The use of cytotoxic substances, such as 5-fluorouracil and cyclophosphamide, is carefully controlled; however, these medications may still enter bodies of water through wastewater discharge. These substances may pose risks to stream and river life, as well as to humans via drinking water. In this study, the photochemical fate of 5-fluorouracil and cyclophosphamide was investigated in synthetic waters and four river waters and was found to be the most important attenuation process for each entity in natural surface waters. Bicarbonate alone was found to react with the excited states of 5-fluorouracil, thus enhancing direct photolysis rates. In the presence of nitrate and significant amounts of bicarbonate (close to 2 mM), 5-fluorouracil was rapidly removed (within 1 day) through indirect photolysis. In contrast, natural attenuation was of low importance for cyclophosphamide in most surface waters studied. A long, shallow river or lake with a long residence time (>7 days), very low alkalinity, and significant nitrate levels (>5 mg-N L(-1)) may be an exception. The phototransformation product of 5-fluorouracil was also identified.
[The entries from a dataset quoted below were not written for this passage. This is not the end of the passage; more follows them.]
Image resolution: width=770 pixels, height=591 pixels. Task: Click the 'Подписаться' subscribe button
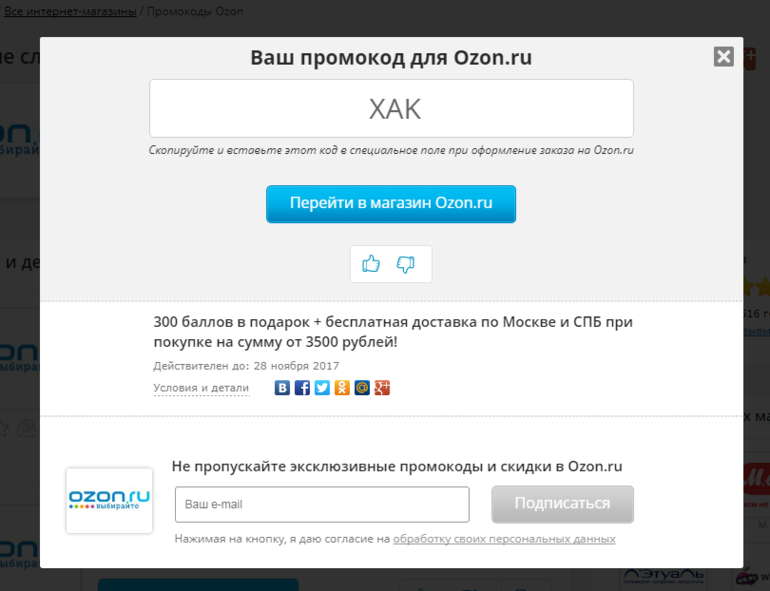pyautogui.click(x=562, y=504)
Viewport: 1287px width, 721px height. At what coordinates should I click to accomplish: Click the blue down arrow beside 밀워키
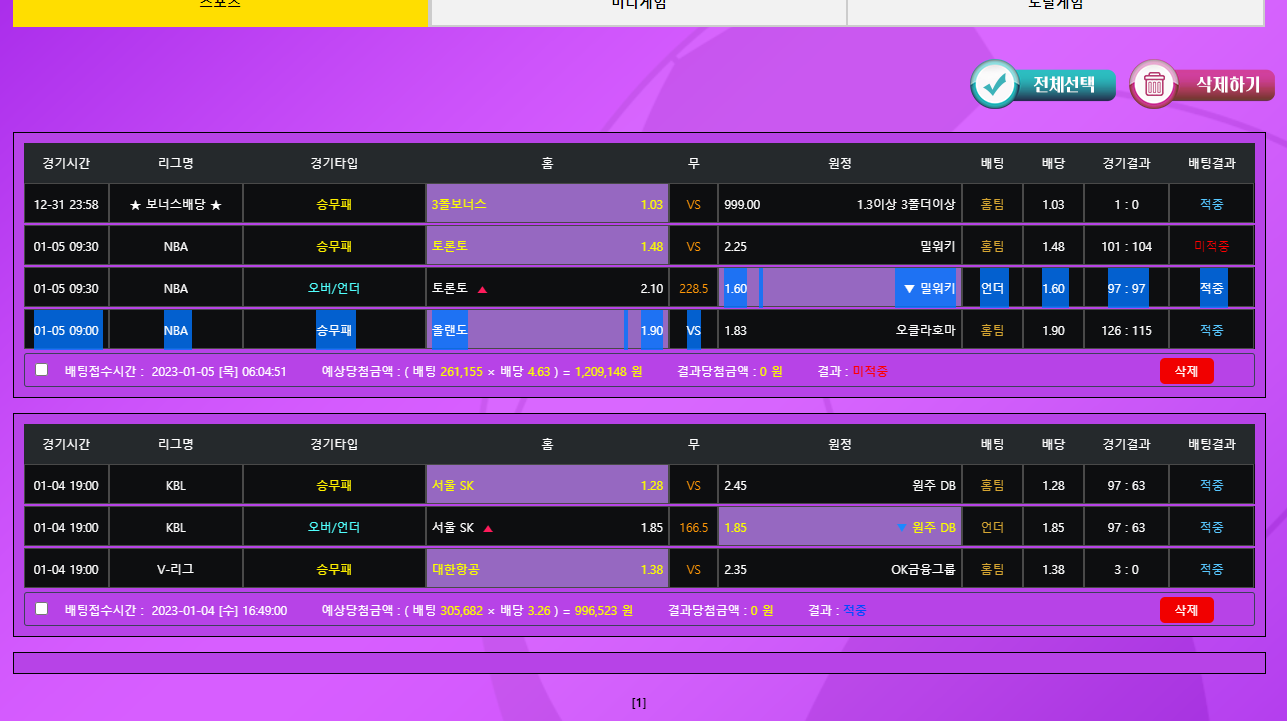point(909,289)
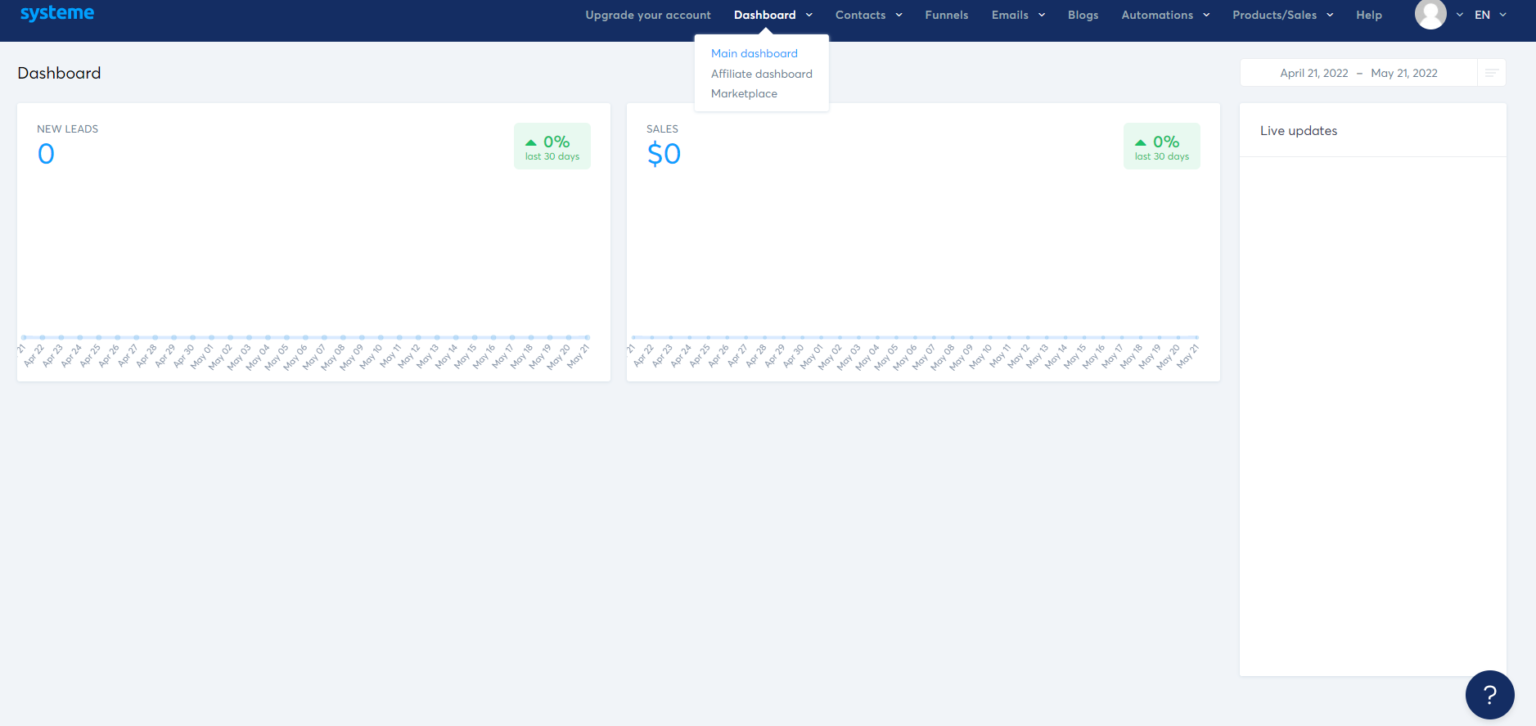Click the filter icon beside the date range
Screen dimensions: 1536x726
[1491, 72]
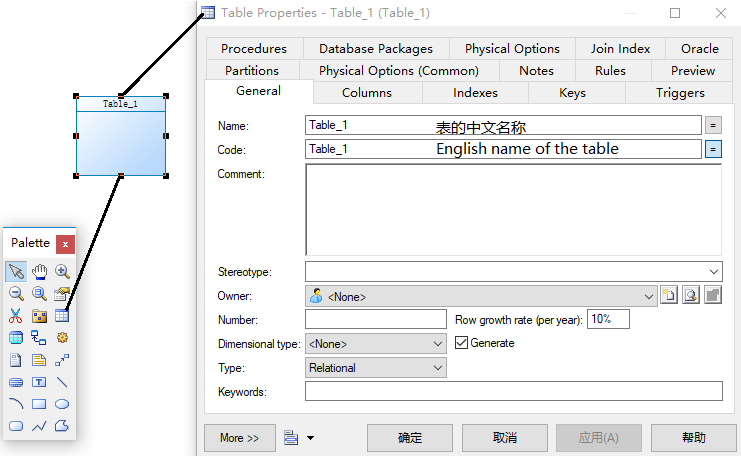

However, the total organic carbon experiments yielded important results: photolysis resulted in quick transformation of 5-fluorouracil but minimal mineralization. Additional studies of the toxicity of photobyproducts of 5-fluorouracil are needed to determine the true risk to human health of 5-fluorouracil contamination of surface water, given its near-total photodegradation and resultant, deceptively low detection rate in surface waters.